In the journal Toxins, a new section has been added to those already included, which will be specifically devoted to uremic toxins. The term uremia refers to the gradual endogenous intoxication that develops with the functional failure of the kidneys, which like the liver and the lungs, are tasked with eliminating useless metabolic waste from the body. The name uremia is derived from the highest concentrated and also first identified uremic retention solute: urea [1]. Kidney failure may develop either in a short time span (Acute Kidney Injury—AKI) or more gradually (Chronic Kidney Disease—CKD). Compounds that, in both conditions, accumulate in the body due to inadequate renal clearance are called uremic retention solutes, and are designated as uremic toxins if they exert a biological effect (toxicity) [2]. Both AKI and CKD affect a substantial proportion of the population and are linked to important morbidity and mortality [3,4]. Since uremic toxins as well as the uremic condition have been shown to affect most of the body functions, it is likely that uremic retention plays a fundamental role in this morbidity and mortality [5].
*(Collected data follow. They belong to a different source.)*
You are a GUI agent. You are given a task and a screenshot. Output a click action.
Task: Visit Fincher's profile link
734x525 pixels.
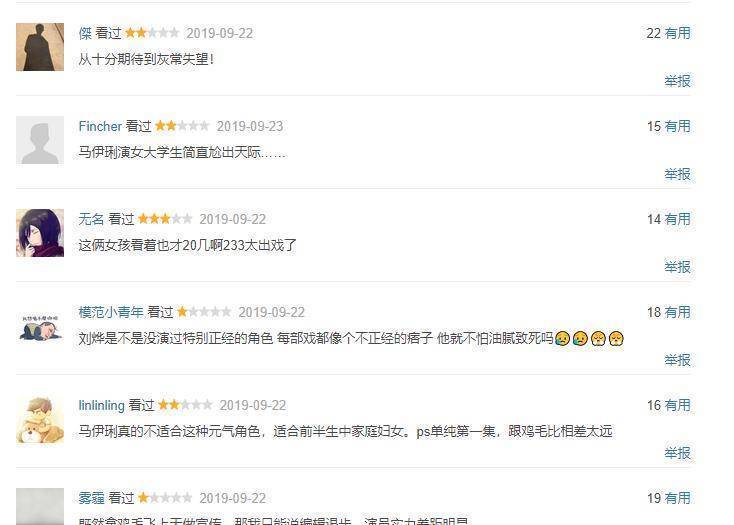click(100, 126)
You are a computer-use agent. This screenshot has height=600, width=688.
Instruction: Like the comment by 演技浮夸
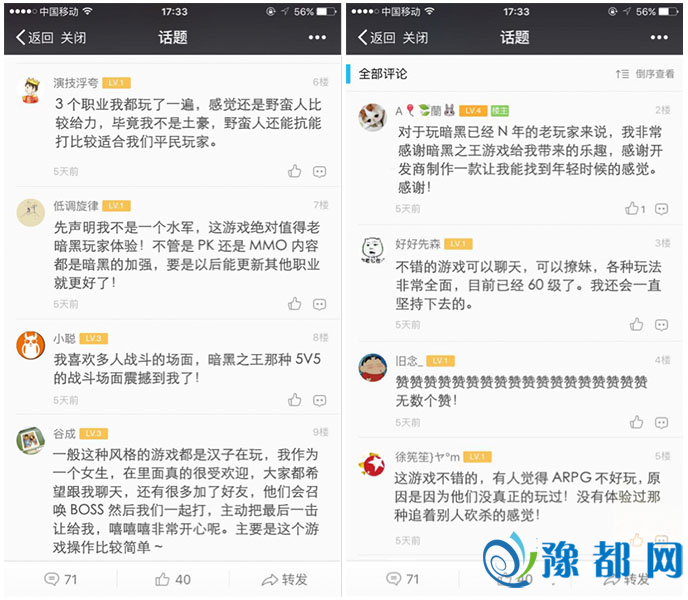click(294, 171)
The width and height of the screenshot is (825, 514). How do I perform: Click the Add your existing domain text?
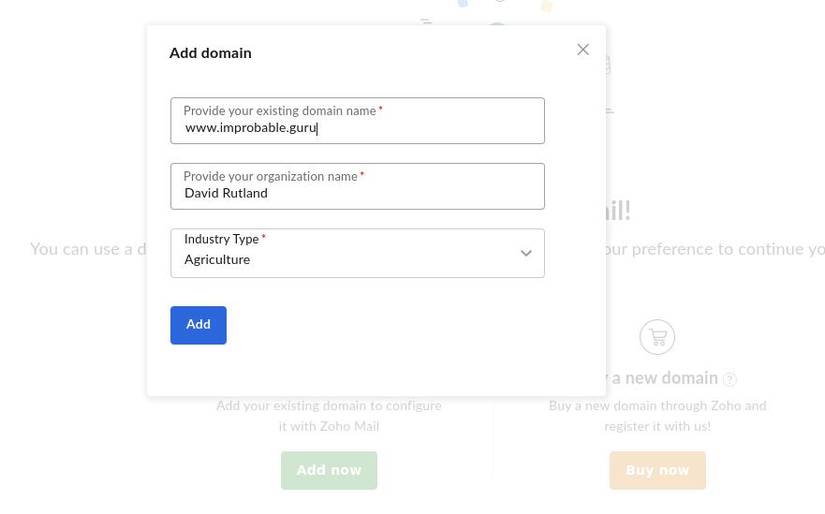pyautogui.click(x=328, y=415)
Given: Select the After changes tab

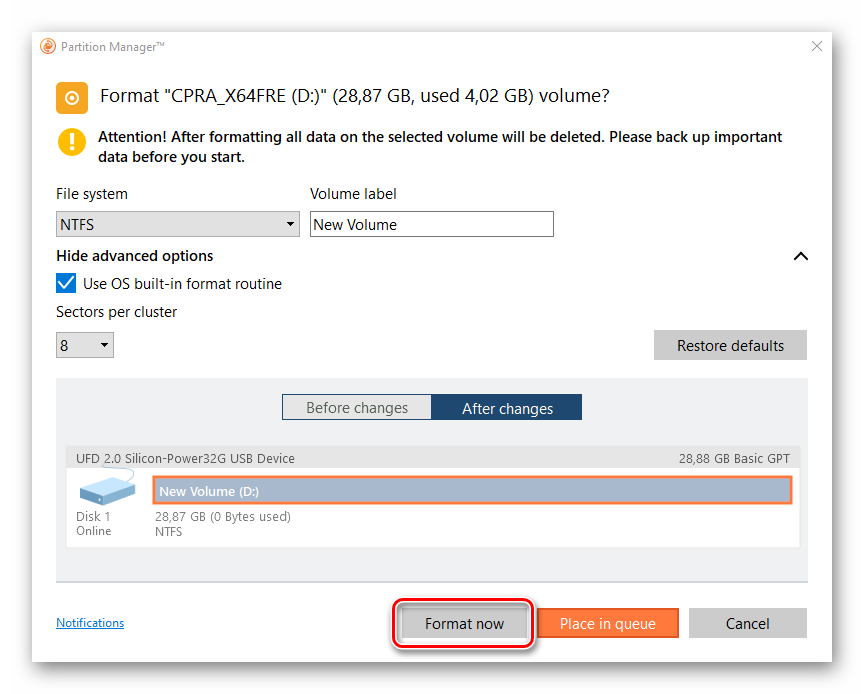Looking at the screenshot, I should (507, 408).
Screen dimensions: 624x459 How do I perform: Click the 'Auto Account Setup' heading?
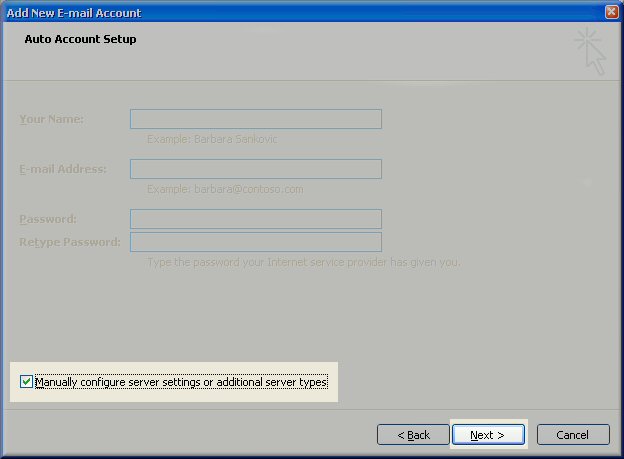tap(80, 40)
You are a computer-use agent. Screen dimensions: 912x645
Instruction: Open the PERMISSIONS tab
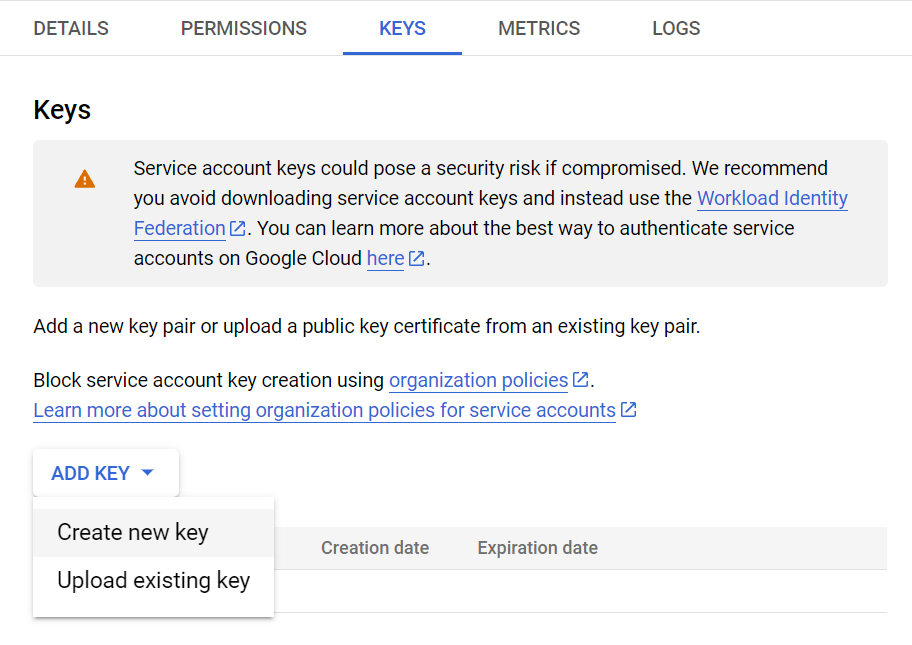(x=243, y=28)
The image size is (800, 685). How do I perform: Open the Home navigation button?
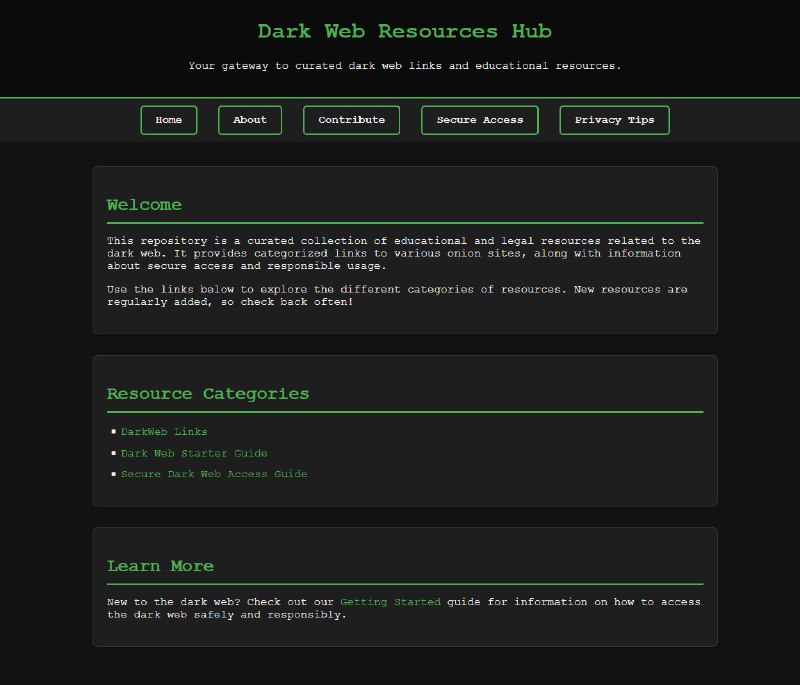click(168, 120)
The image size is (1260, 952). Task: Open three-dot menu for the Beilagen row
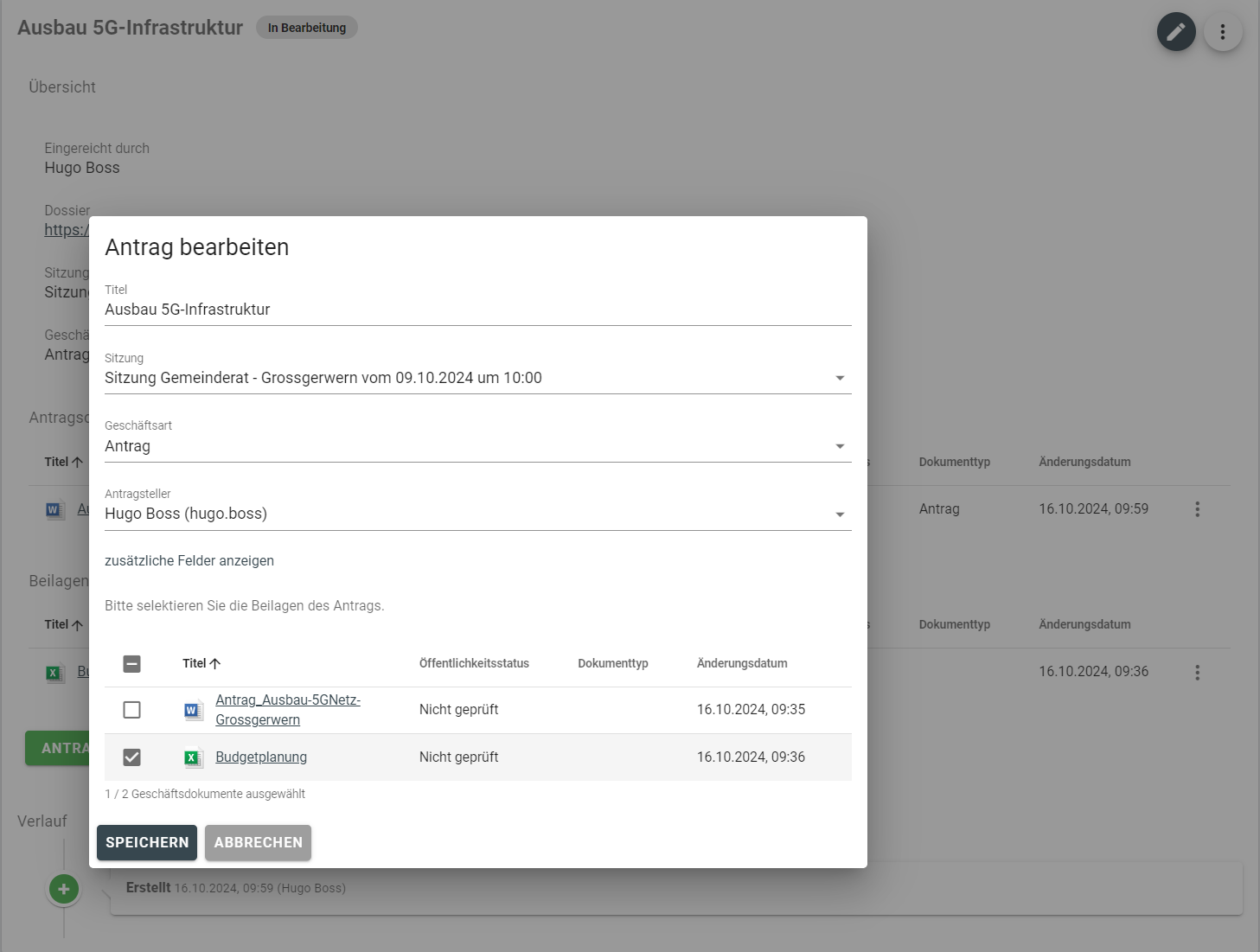tap(1197, 672)
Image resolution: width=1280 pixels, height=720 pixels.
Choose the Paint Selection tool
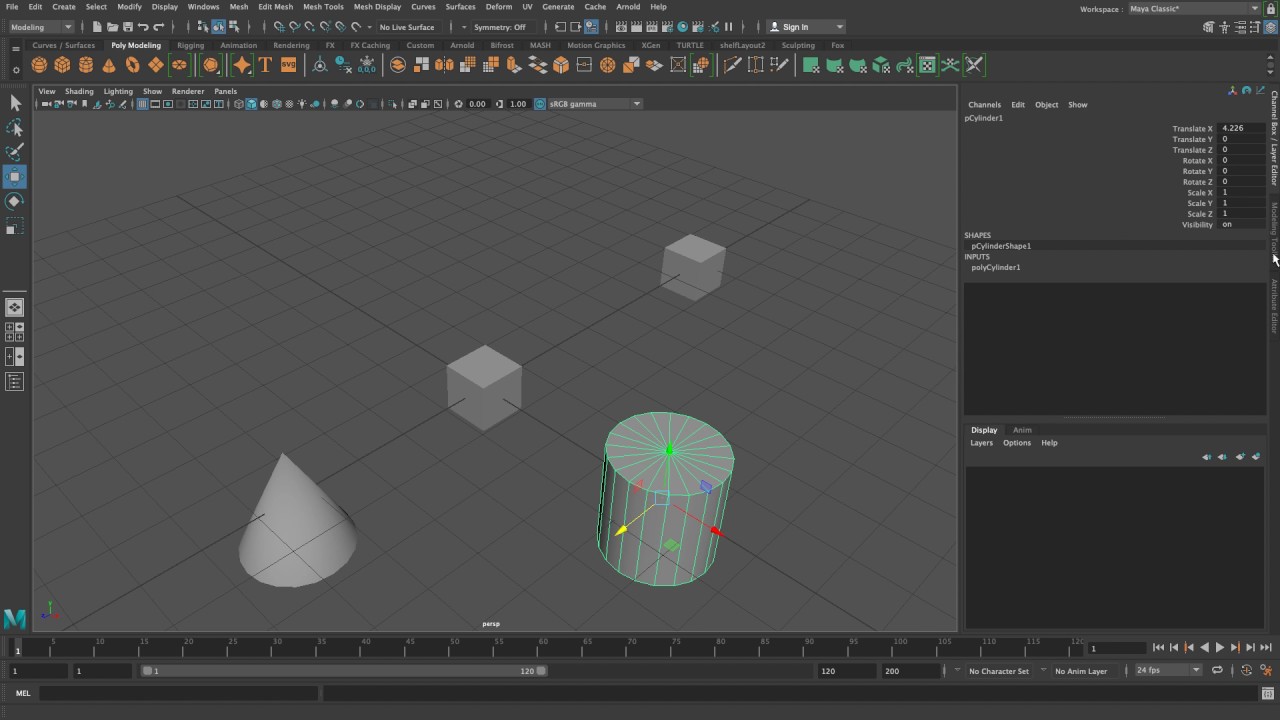coord(15,152)
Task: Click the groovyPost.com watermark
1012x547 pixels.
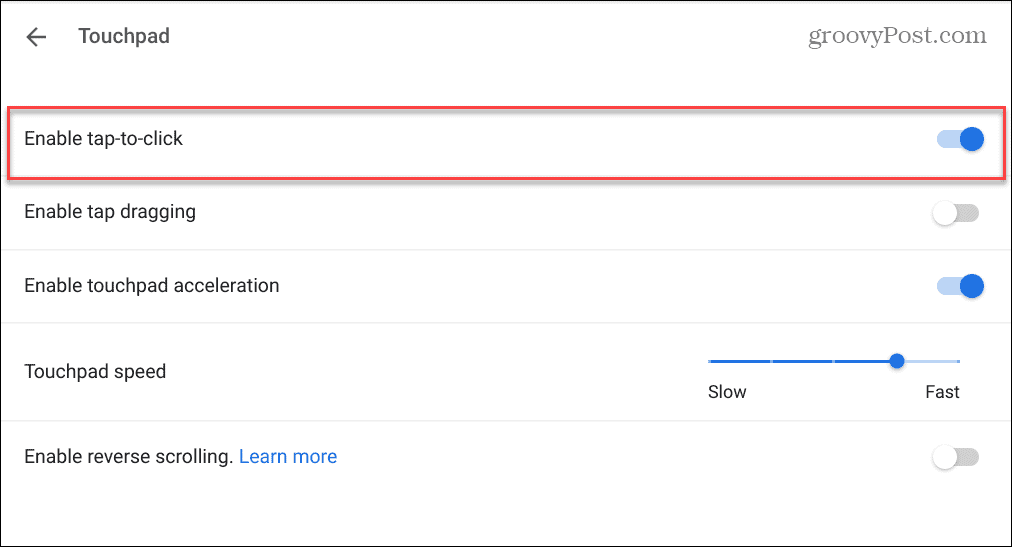Action: (x=897, y=36)
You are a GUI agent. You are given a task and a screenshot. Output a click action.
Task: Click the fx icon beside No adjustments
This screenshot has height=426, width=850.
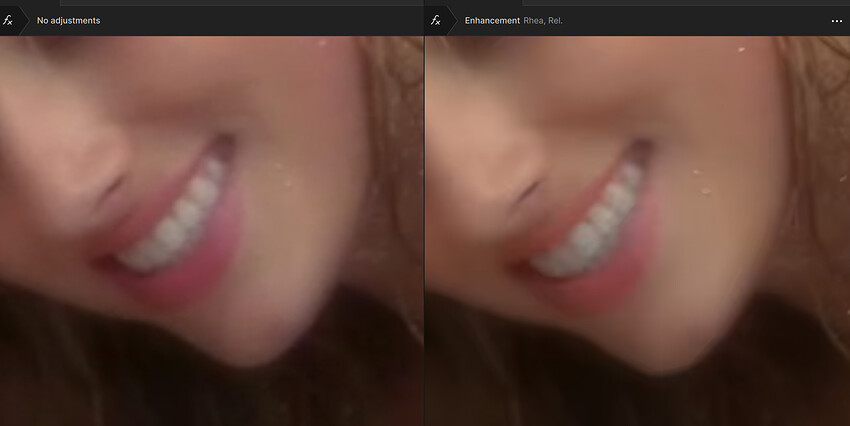tap(9, 20)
The decision to add this new section on uremic toxins was largely influenced by the success of two Special Issues on this topic that appeared in this same journal: one launched in November 2013 and edited by J Jankowski, and one launched in October 2016 and edited by myself.

Traditionally, the journal Toxins focuses on issues that are related to classical toxicology, which essentially concentrates on exogenous compounds that enter the body from the external environment, e.g., snake or spider venoms, food poisoning, or bacterial and environmental toxins. With uremic toxicity, the journal moves to another area, the area of endogenously produced toxins, generated by the metabolism of the body or by microbiota present in the body (essentially the intestinal microbiota). Their toxicity is, to a large extent, related to their increased concentration in kidney failure as compared to the normal situation, because of their decreased renal clearance, so that solutes which are normally secreted by the healthy kidneys are retained in the body.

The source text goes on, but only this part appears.